Bright Angel Trail in the Grand Canyon.
Tom Grundy / Alamy Stock Photo

The area had originally been called Ha’a Gyoh, and had been home to members of the Havasupai tribe for generations, until the National Park Services policies came in and forced them out - the final Havasupai resident, Captain Burro, was forcibly removed in 1928.

Chairman Thomas Siyuja, Sr added: “The eviction of Havasupai residents from Ha’a Gyoh coupled with the offensive name, Indian Garden, has had detrimental and lasting impacts on the Havasupai families that lived there and their descendants.

“Every year, approximately 100,000 people visit the area while hiking the Bright Angel Trail, largely unaware of this history. The renaming of this sacred place to Havasupai Gardens will finally right that wrong.”

He added: “The people of the Havasupai Tribe have always called the vast Grand Canyon and the plateau lands south of it our homeland.

The area is popular with hikers.
Christian B. / Alamy Stock Photo

“The Creator made the Havasupai People the guardians of the Grand Canyon, and this is a role that we take very seriously. We are a small tribe.

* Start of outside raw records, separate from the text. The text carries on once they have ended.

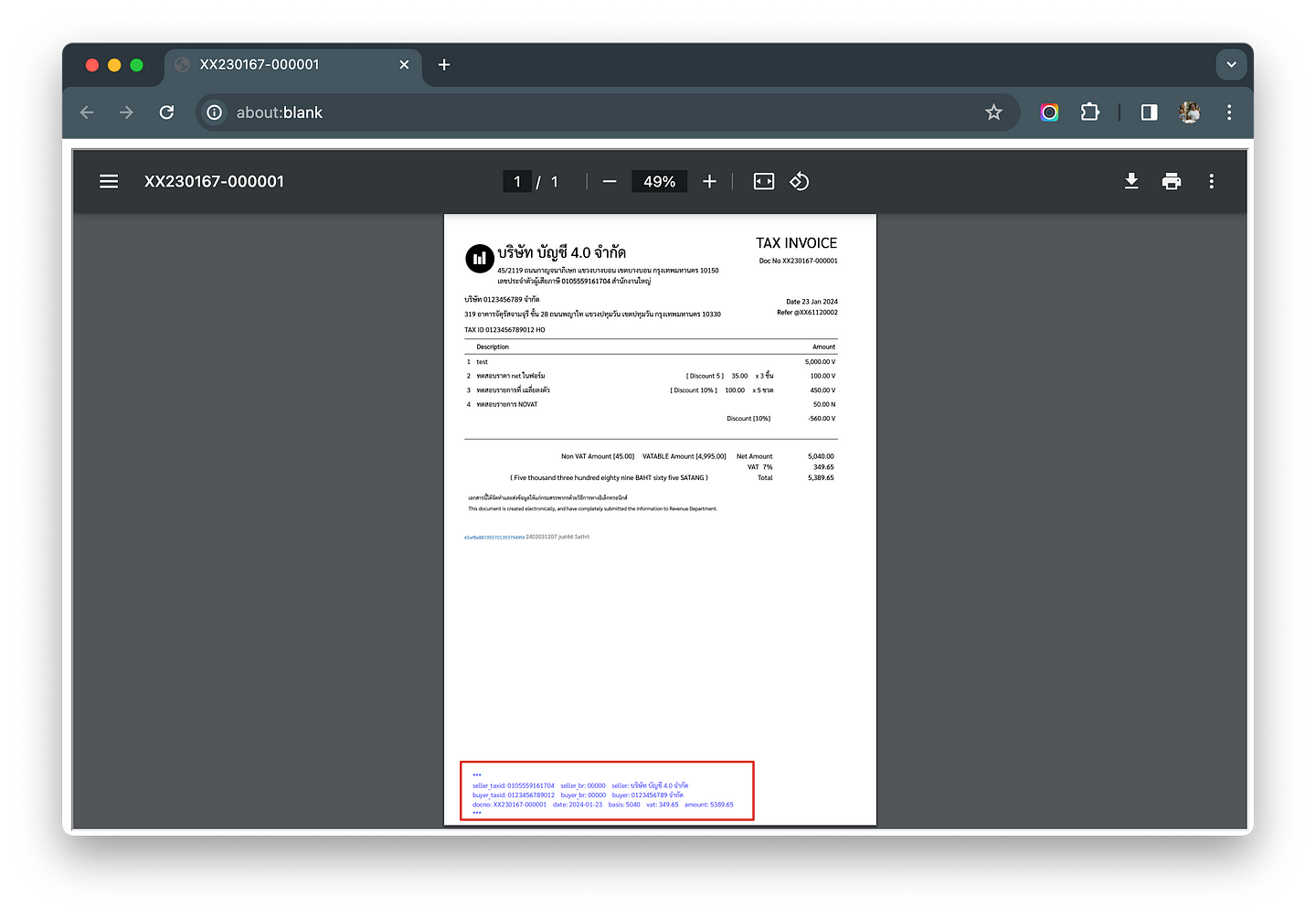Download the PDF invoice
Screen dimensions: 1316x918
(x=1131, y=181)
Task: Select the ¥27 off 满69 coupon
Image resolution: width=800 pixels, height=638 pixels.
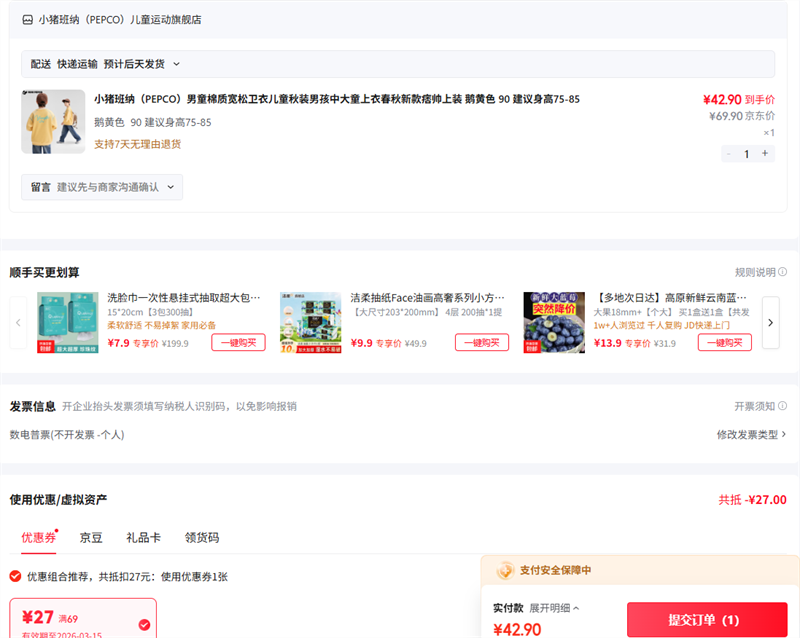Action: click(83, 619)

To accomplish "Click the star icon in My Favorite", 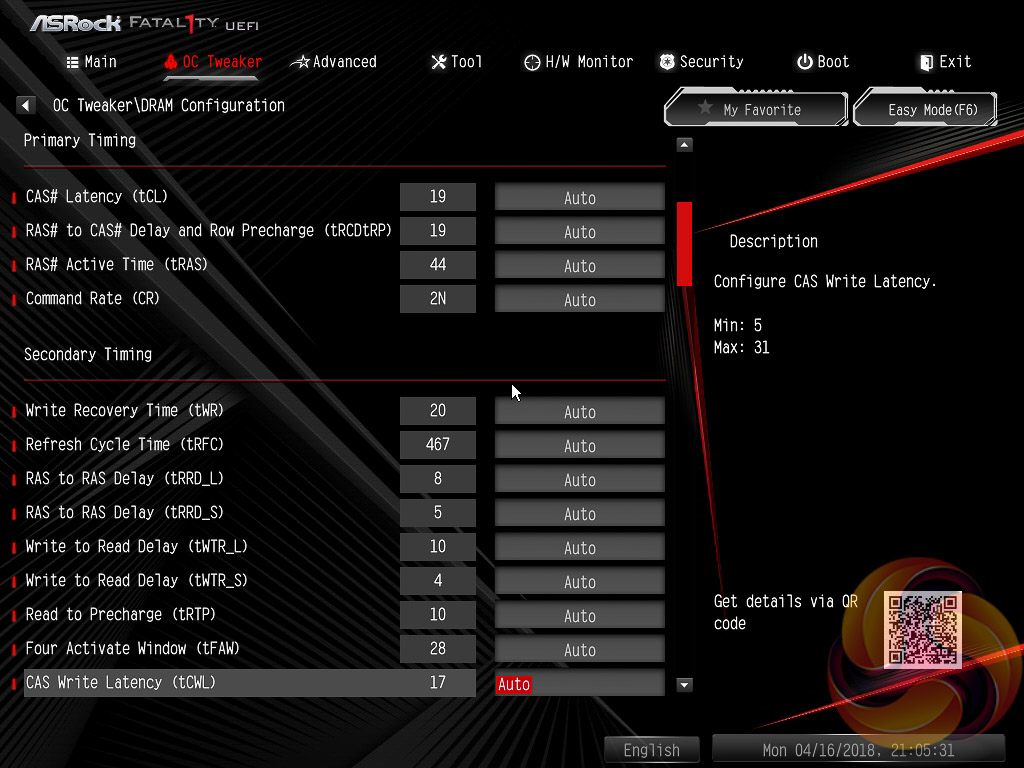I will (x=705, y=109).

But our voices and our spirits are large.”

Efforts are already underway to update signs, websites and other materials with the new name.

The National Park Service and the Havasupai tribe are currently working together on a renaming ceremony for spring next year.

Havasupai tribe and former council member Carletta Tilousi said: “I hope this historic action will help other Tribes take similar steps and reclaim lands back by changing place names for historic and cultural preservation purposes.”